Problem
When querying a BigQuery table from a Databricks cluster running on Databricks Runtime versions 16.2 and above, the query fails with a ClassCastException
error.
Example query
SELECT * FROM industry.employees LIMIT 10
Example error
ClassCastException: class org.apache.spark.sql.types.StringType$ cannot be cast to class org.apache.spark.sql.types.StructType (org.apache.spark.sql.types.StringType$ and org.apache.spark.sql.types.StructType are in unnamed module of loader 'app')
Cause
You have a table and a column with the same name.
When a SQL query references a table and a column with the same name without being explicit, it leads to ambiguity in BigQuery. This is a known issue with the BigQuery storage adapter.

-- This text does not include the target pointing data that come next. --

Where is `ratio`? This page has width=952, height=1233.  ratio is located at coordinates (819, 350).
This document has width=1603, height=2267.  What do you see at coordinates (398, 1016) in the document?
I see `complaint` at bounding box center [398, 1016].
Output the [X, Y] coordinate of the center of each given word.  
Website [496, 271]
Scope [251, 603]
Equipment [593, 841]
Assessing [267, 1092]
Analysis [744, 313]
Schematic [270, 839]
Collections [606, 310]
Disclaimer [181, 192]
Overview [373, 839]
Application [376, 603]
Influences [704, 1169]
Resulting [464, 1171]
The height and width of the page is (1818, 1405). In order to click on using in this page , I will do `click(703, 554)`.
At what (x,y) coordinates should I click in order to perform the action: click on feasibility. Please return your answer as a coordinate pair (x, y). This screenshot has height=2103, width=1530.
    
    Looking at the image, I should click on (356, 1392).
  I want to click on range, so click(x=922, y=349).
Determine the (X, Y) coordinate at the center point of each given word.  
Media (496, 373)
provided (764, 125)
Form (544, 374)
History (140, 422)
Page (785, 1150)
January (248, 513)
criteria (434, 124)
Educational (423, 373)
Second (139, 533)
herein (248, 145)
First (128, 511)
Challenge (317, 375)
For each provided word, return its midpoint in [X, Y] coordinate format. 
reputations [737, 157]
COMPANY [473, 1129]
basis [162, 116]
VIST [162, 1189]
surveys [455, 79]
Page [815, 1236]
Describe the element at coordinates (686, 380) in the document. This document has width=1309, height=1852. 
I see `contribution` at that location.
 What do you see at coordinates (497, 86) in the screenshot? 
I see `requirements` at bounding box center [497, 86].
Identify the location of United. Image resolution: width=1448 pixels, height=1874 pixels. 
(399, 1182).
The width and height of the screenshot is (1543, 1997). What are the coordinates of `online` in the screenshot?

For more detail and context, refer to the Google forum topic Issue create view when the source table and column have the same name.
Solution
The issue is not on the Databricks side. Databricks ships an OSS connector built by Google.
Google suggests two options to fix this issue. The example code lines continue the hardcoded example from the problem to demonstrate the changes. Change employees
and industry.employees
to reflect your respective column and table names.
The first option is to rename the column with an alias in the query to avoid confusion.
SELECT employees AS emp FROM industry.employees
The second option is to fully specify both the table name and the column name.
SELECT industry.employees.employees FROM industry.employees
If the issue persists despite the suggested steps, contact Google Support through their forums.